§ **Problem description**: Reproduce word for word the lines that start with the one containing "Registration (420, 2456)" and run through the final line.
+++ Records for the exercise
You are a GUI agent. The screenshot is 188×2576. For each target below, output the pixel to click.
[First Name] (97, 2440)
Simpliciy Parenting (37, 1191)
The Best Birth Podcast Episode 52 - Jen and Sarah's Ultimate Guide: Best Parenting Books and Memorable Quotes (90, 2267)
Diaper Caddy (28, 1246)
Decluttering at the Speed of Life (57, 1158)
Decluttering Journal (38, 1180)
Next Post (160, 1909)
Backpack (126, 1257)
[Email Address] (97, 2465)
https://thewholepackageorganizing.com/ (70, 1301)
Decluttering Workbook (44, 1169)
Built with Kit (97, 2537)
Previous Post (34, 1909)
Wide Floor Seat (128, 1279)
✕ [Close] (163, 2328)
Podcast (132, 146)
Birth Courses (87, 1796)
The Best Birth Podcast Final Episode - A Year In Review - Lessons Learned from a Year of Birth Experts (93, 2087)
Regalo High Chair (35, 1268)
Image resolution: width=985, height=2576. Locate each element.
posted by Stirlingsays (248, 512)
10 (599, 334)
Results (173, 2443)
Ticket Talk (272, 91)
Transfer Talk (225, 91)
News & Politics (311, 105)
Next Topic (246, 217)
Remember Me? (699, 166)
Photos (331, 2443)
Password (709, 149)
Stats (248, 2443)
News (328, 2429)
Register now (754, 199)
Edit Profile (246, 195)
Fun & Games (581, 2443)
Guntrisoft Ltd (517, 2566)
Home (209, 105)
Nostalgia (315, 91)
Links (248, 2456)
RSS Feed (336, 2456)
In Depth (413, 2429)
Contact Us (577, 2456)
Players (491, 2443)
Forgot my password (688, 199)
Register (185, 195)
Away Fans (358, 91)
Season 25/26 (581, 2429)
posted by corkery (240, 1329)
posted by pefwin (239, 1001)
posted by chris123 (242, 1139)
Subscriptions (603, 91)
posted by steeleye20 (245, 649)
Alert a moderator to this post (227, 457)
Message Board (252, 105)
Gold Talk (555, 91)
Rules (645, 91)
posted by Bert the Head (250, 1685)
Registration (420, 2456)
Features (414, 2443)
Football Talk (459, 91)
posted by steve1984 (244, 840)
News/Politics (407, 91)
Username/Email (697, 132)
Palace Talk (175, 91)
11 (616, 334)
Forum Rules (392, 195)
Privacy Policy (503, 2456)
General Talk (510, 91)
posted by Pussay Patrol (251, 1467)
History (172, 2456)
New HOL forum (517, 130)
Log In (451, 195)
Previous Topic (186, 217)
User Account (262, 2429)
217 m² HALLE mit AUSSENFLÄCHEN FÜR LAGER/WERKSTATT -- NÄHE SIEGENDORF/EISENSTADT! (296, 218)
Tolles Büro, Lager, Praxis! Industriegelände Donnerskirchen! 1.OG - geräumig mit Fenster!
++++++
§ **Solution for this problem**:
Registration (420, 2456)
Features (414, 2443)
Football Talk (459, 91)
posted by steve1984 (244, 840)
News/Politics (407, 91)
Username/Email (697, 132)
Palace Talk (175, 91)
11 (616, 334)
Forum Rules (392, 195)
Privacy Policy (503, 2456)
General Talk (510, 91)
posted by Pussay Patrol (251, 1467)
History (172, 2456)
New HOL forum (517, 130)
Log In (451, 195)
Previous Topic (186, 217)
User Account (262, 2429)
217 m² HALLE mit AUSSENFLÄCHEN FÜR LAGER/WERKSTATT -- NÄHE SIEGENDORF/EISENSTADT! (296, 218)
Tolles Büro, Lager, Praxis! Industriegelände Donnerskirchen! 1.OG - geräumig mit Fenster!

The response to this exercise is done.